**Problems to work on:**
A. In the article on the Global Environmental Justice Conference, who moderated the keynote address given by Olúfẹ́mi Táíwò?
B. Reproduce the stretch of the conference article from "These issues were" through "be effectively integrated.".

**Extract:**

######

What will happen to the legal rights of the more than 200 million people who are likely to become climate refugees by 2050? How can we ensure that natural climate solutions are based on the input and knowledge of local Indigenous peoples? How do countries transition to renewable energy in equitable ways when many of their citizens lack access to existing energy sources?
These issues were at the center of panel discussions earlier this month at the Yale Center for Environmental Justice’s annual Global Environmental Justice Conference. The conference brings together scholars, practitioners, and activists from around the world and across disciplines to discuss how scholarship, social justice, and environmental management can be effectively integrated.
Here are the key takeaways:
‘Who gets the money?’
In a keynote address moderated by YSE Professor Gerald Torres, Olúfẹ́mi Táíwò, professor of philosophy at Georgetown University, spoke about the idea of redistribution, which is the focus of his critically-acclaimed book "Reconsidering Reparations." Reparations, Táíwò argues in the book, “should be viewed as a world-making project, and as such requires climate justice.”
“We could think of our global political system as being a distributor system. Capitalism is not just a production system, but it's also a distributor system,” said Táíwò. “It distributes things in ways that match hierarchies of inequality, unfairness, and injustice. Advantages tend to accumulate in the countries and in the communities that are most closely tied to yesterday's injustice.

######

**Given material:**
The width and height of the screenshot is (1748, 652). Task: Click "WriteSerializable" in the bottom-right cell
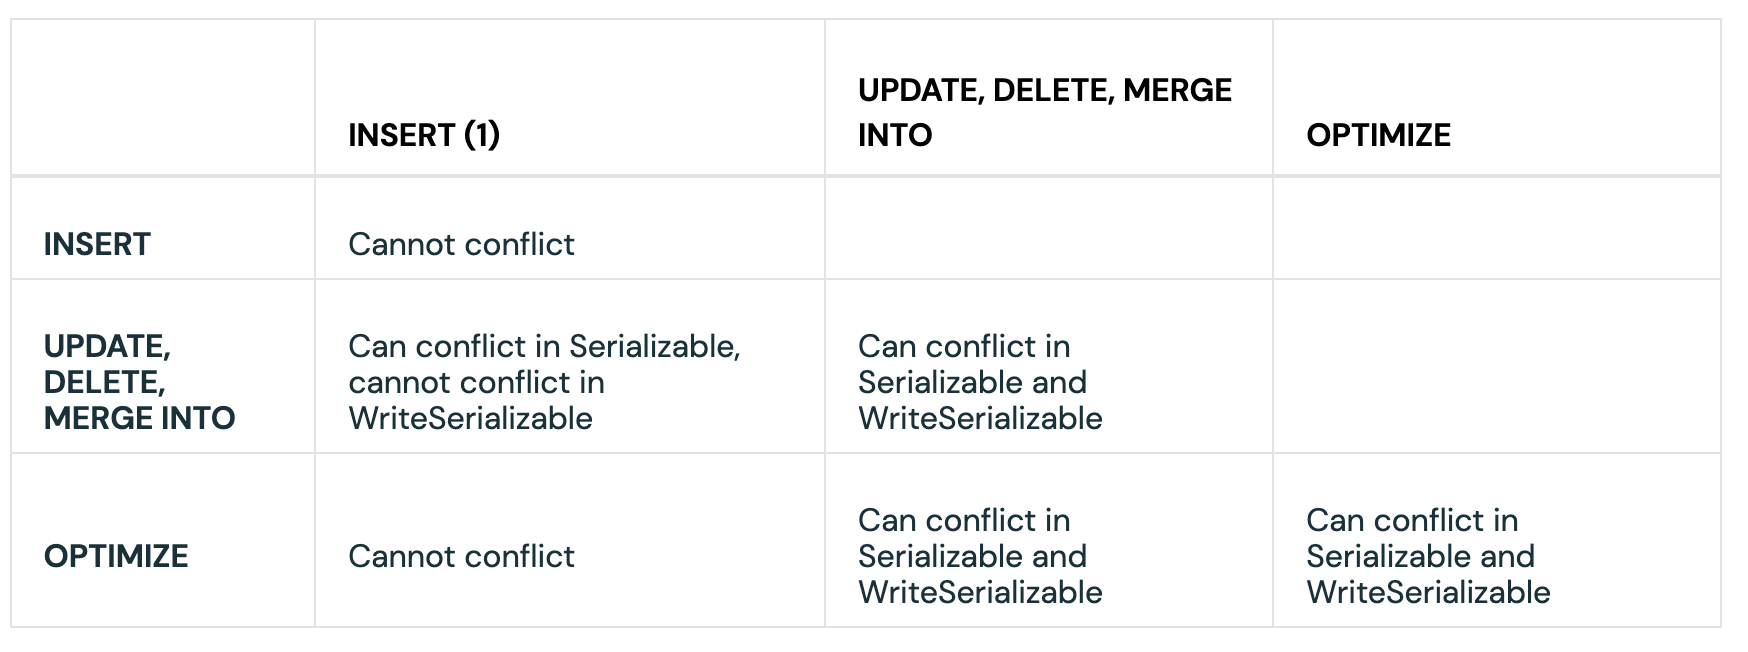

######

**Answers given:**
A. YSE Professor Gerald Torres moderated it.

B.
These issues were at the center of panel discussions earlier this month at the Yale Center for Environmental Justice’s annual Global Environmental Justice Conference. The conference brings together scholars, practitioners, and activists from around the world and across disciplines to discuss how scholarship, social justice, and environmental management can be effectively integrated.